==== Data listing
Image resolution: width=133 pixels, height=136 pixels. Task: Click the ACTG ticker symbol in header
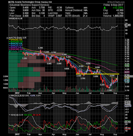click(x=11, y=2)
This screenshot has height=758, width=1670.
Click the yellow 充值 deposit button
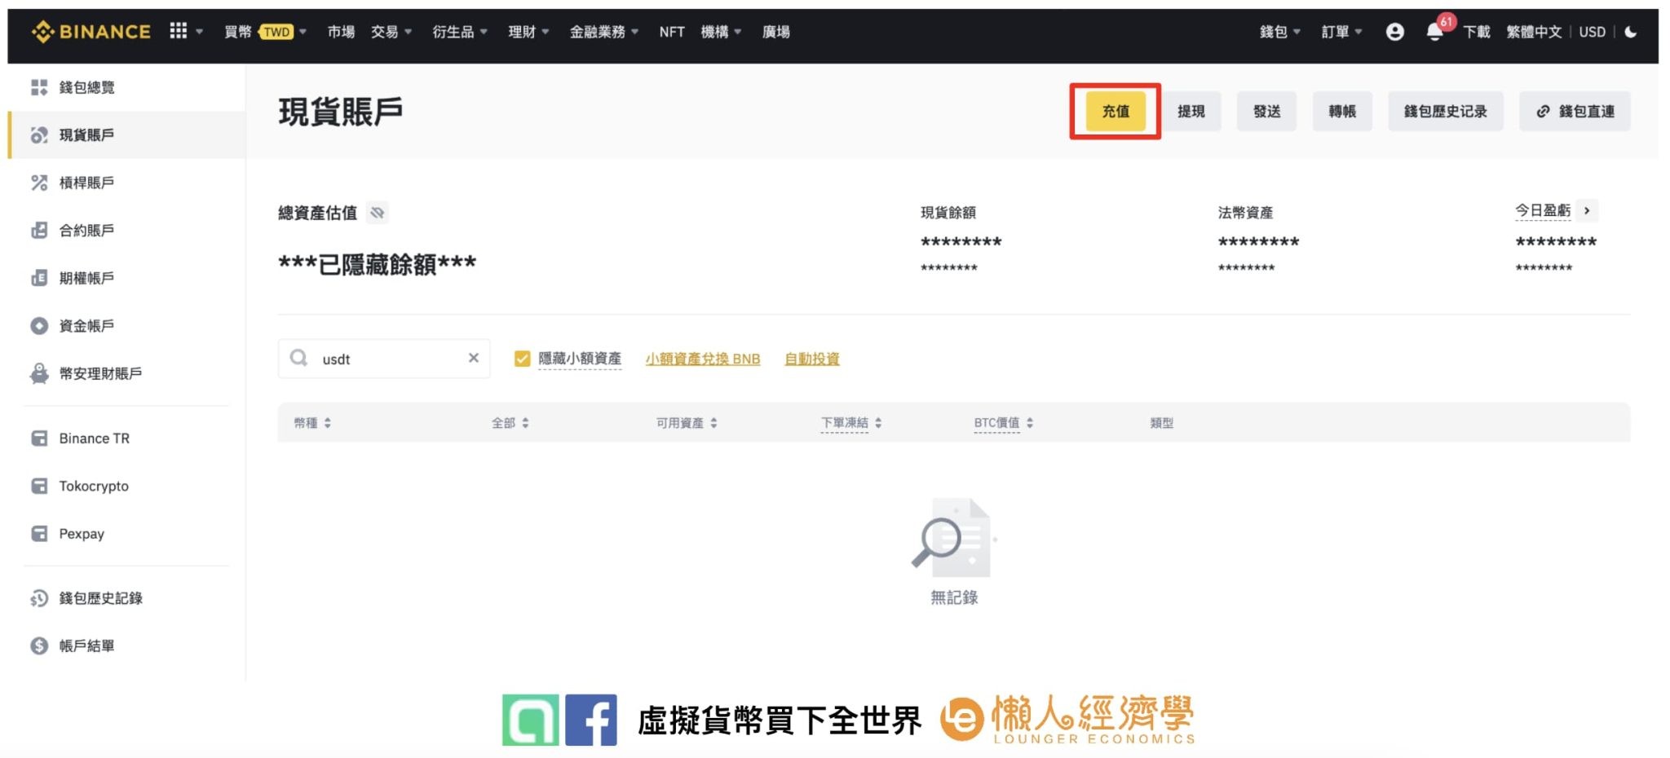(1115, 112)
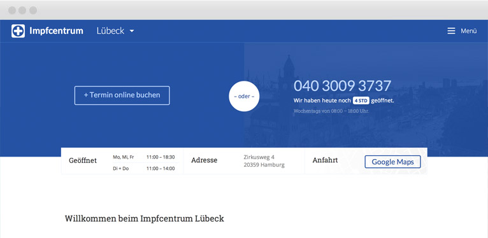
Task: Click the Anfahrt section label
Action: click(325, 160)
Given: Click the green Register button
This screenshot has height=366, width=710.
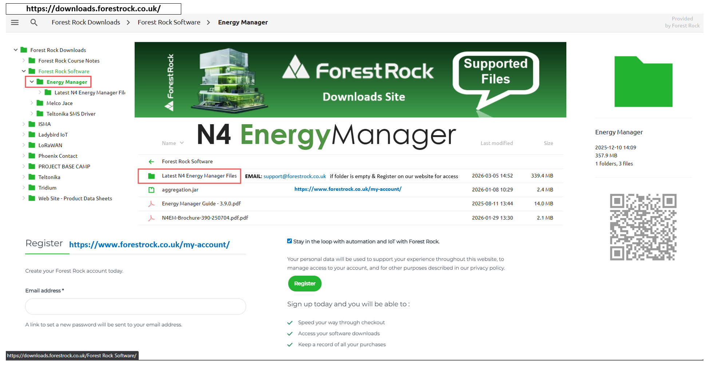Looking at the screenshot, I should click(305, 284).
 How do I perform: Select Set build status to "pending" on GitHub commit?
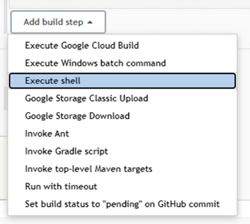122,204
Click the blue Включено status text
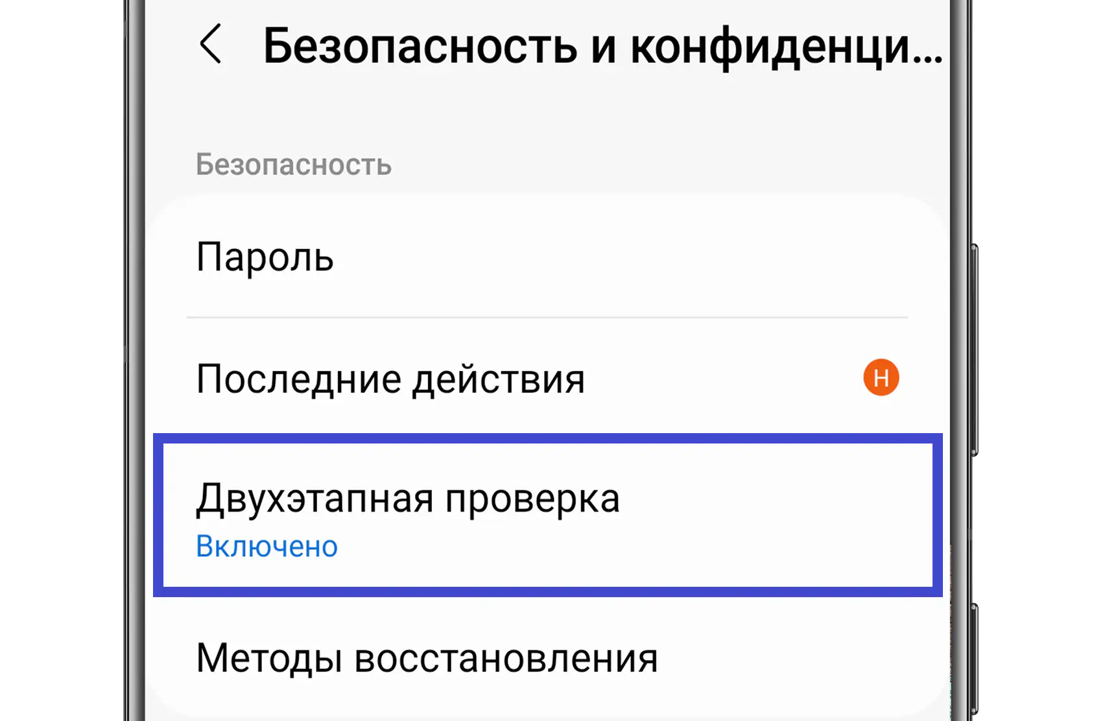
========
### Directions for this task
With the pictures left out, copy exactly the lines from the one containing "How do I perform: Select" through the final line of the records above, both included.

### Problem solution
 How do I perform: Select Set build status to "pending" on GitHub commit?
122,204
Click the blue Включено status text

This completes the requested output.